Sejak munculnya kulkas, pembagian
makanan antar tetangga berkurang atau hilang. Orang akan lebih senang menyimpan
untuk cadangan. Padahal, barang yang disimpan lama di kulkas besar potensinya untuk menumpuk kuman. Paman saya di desa
pernah bilang jika pohon mangganya sedang berbuah banyak, ia memilih untuk
membagikannya kepada siapa saja yang lewat. Ketimbang menyimpannya dalam rumah
atau kulkas. Padahal, dalam sistem sharing food ada silaturahim dan ada
kegiatan bertani. Itu tradisi yang kini mulai hilang.
Masyarakat
pedalaman dan tradisional indonesia dulu menerapkan hukum kebutuhan dan
ketersediaan yang melambangkan perilaku hidup sederhana dan imbang dengan alam.
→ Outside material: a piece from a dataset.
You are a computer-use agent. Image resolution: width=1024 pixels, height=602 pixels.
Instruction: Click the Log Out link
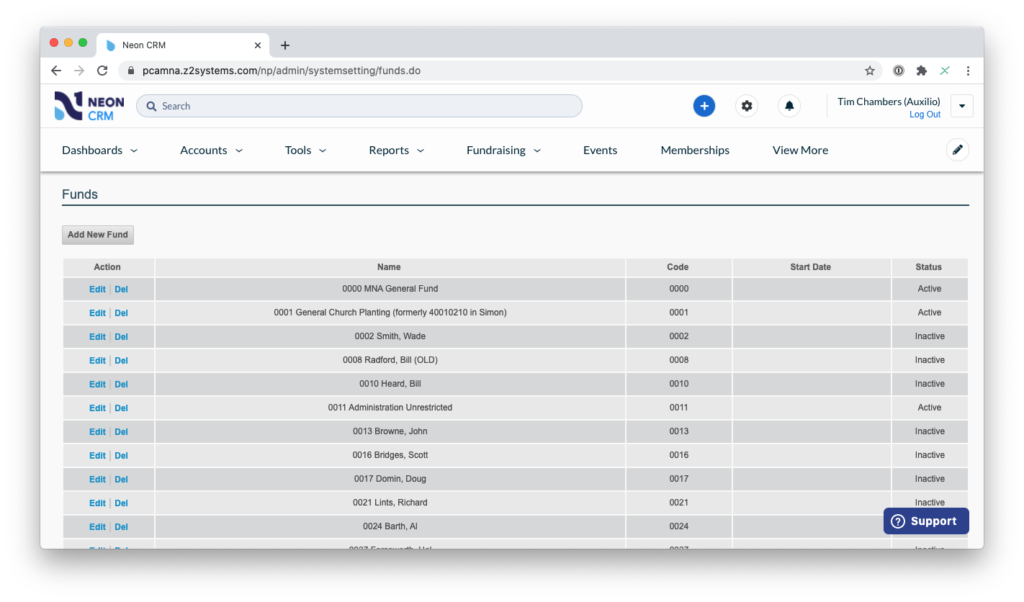[x=924, y=113]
Menginginkan lebih untuk memperkaya diri adalah tanda kerakusan dan keserakahan
yang merupakan awal petaka kesejahteraan manusia lewat kekayaan yang hanya
dikuasai segelintir orang saja. Dan ujungnya adalah, munculnya mata uang yang
sesungguhnya adalah alat tukar. Hanya alat tukar. Ibu menyontohkan, jika suatu
hari seseorang membawa uang milyaran tapi tersesat di tengah hutan belantara. Useless.
Kemudian,
sebagai bentuk kesadaran dan keinginan untuk perubahan, ada sebuah desa yang
menerapkan sistem barter sebagai sistem jual belinya. (Ibu lupa nama desanya).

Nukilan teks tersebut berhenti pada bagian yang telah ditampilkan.